2. The liquidity mismatch
Bank runs used to be slow. Panic meant hearing a rumor, walking to a branch, and standing in a queue. That friction mattered. Today, panic moves at phone speed. A single viral message can trigger millions of digital transfers in minutes. That change in speed is what makes the modern liquidity mismatch genuinely dangerous.
The core issue is a classic maturity mismatch, now amplified by digital banking. Banks are increasingly funded by money that behaves like it has a maturity of seconds, while liquidity regulation is built for much longer stress horizons. Under Basel III, the Liquidity Coverage Ratio (LCR) requires banks to hold enough high‑quality liquid assets (HQLA) to survive a 30‑day stress scenario. The problem is that digital panic does not wait 30 days. It can hit in 30 minutes.
On the liability side, banks rely heavily on transactional and retail deposits such as UPI‑linked balances and savings accounts. These are low‑cost funds, but they are also instantly withdrawable. With UPI and mobile banking, deposits can be moved out with almost zero friction. Regulators have acknowledged this shift. In April 2025, the RBI amended LCR norms to impose an additional 2.5% run‑off factor on digitally enabled retail and small‑business deposits, explicitly recognizing that digitally accessible money can run faster than traditional assumptions.
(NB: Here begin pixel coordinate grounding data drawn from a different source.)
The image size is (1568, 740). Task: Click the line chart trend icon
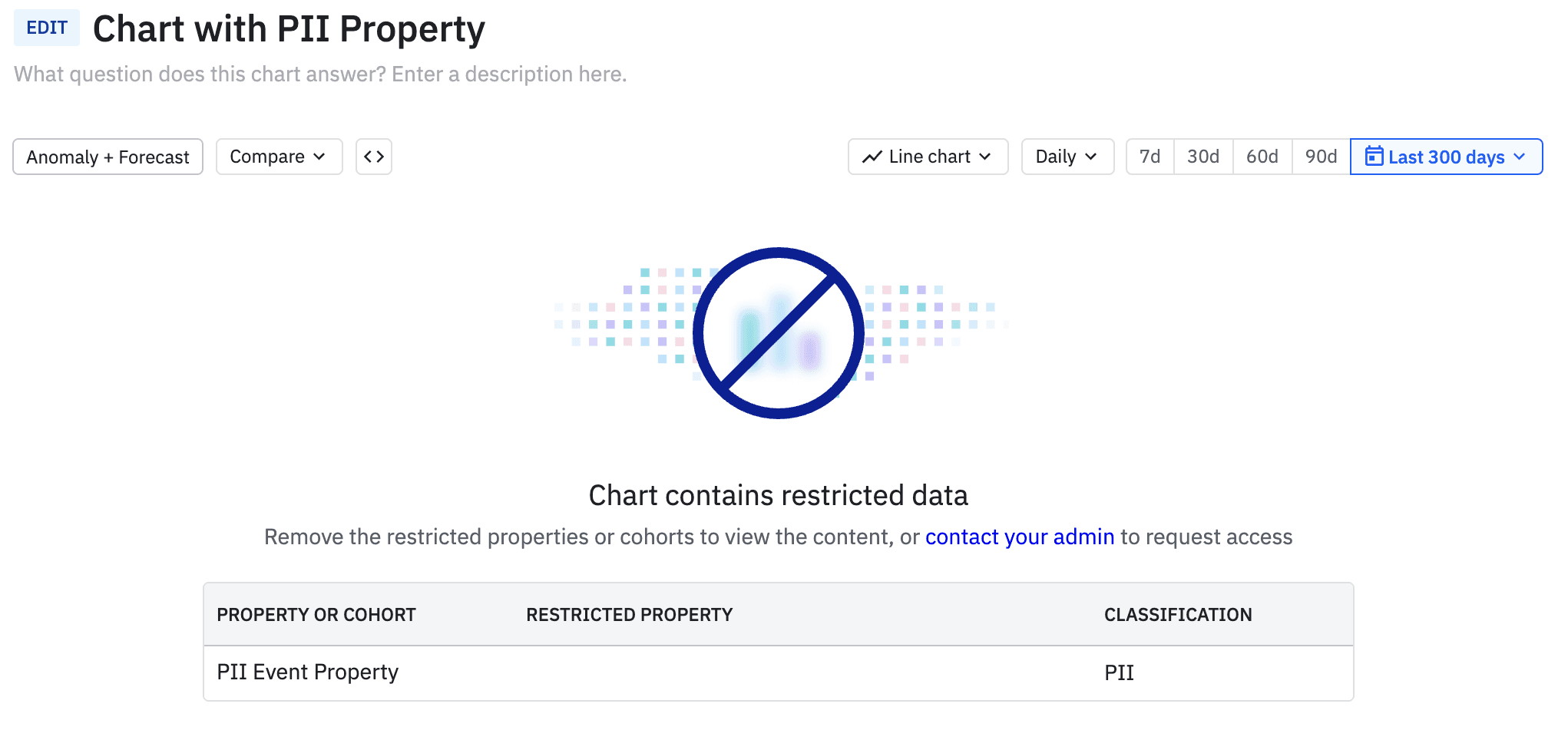pos(872,157)
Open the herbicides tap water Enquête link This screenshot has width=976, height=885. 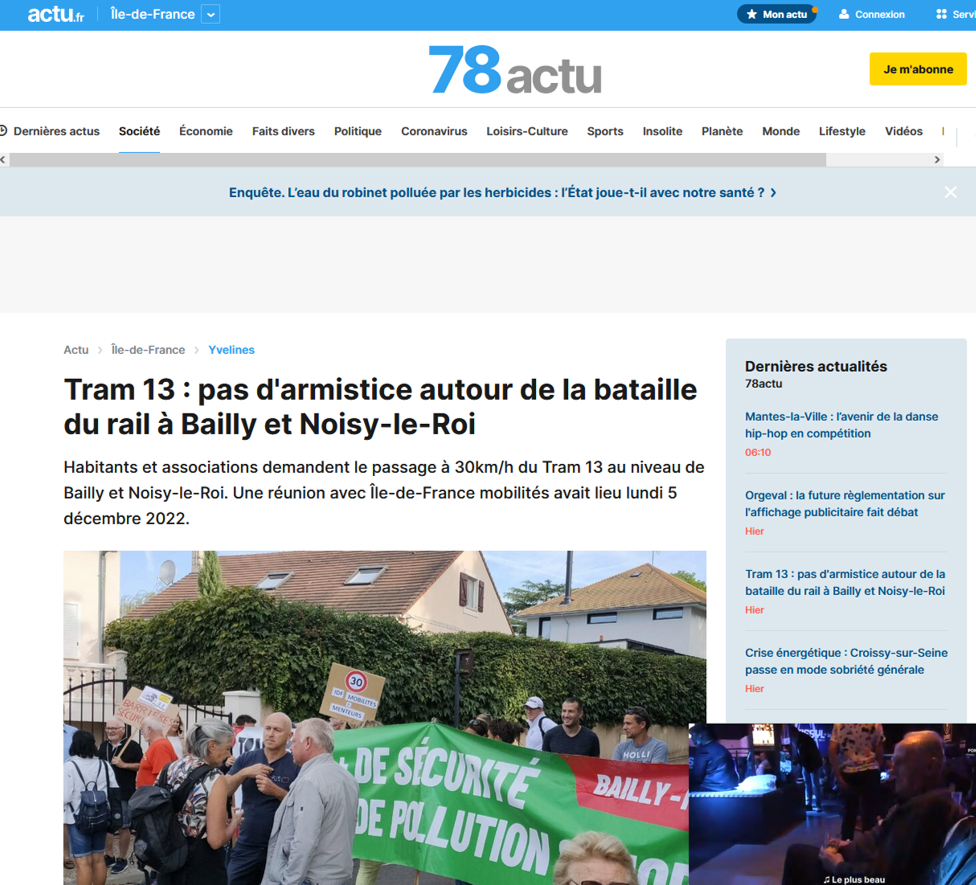point(502,192)
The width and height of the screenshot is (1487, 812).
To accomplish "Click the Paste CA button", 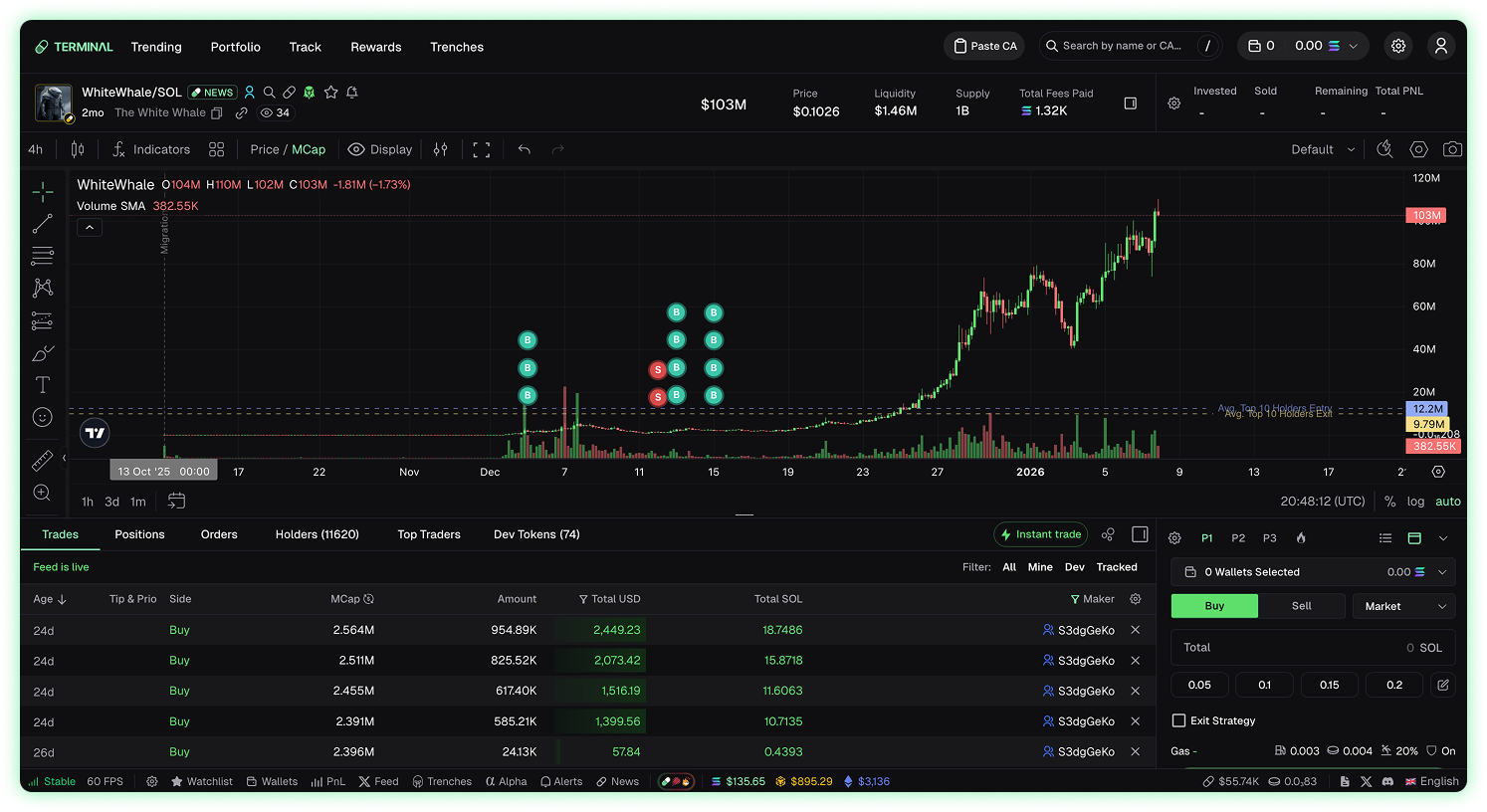I will click(x=984, y=46).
On the asset side, this near‑instant funding is increasingly deployed into longer‑tenor, illiquid loans. In India, personal loans now account for roughly 32–33% of total bank credit, reflecting the growing focus on unsecured retail lending. Once these loans are issued, cash is locked in for years. In a stress event, banks cannot suddenly convert these assets back into liquidity.
The danger is a digital bank run. A rumor spreads, confidence breaks, and withdrawals become self‑fulfilling. The global example is Silicon Valley Bank, where regulators reported $42 billion in deposits withdrawn in a single day, with requests for another $100 billion the next day. That episode showed how social media coordination and frictionless transfers can overwhelm liquidity buffers almost instantly.
The system now resembles a high‑speed train with weak brakes. Financial technology has massively increased the speed of money, but the mechanisms to slow mass outflows have not kept pace. As a result, digital finance turns liquidity risk from a slow‑burning problem into a flash event, making the mismatch between “three‑second money” and “three‑year loans” a central risk for modern banking stability.
The new reality
Banking hasn’t become boring again; it has just become quieter. The drama has moved away from the loan department and into the back‑end technology that processes our lives.
The banks winning today aren’t the ones with the biggest vaults. They are the ones that have successfully woven themselves into the fabric of your daily existence.
The question for the next decade isn’t “Can the bank lend more money?” It is: “Can the bank keep you inside its ecosystem, swiping, clicking, and transacting, while the world of finance gets faster and more competitive?”
If you are still judging a bank solely by its loan book, you are watching the steam engine while everyone else is boarding the high‑speed train.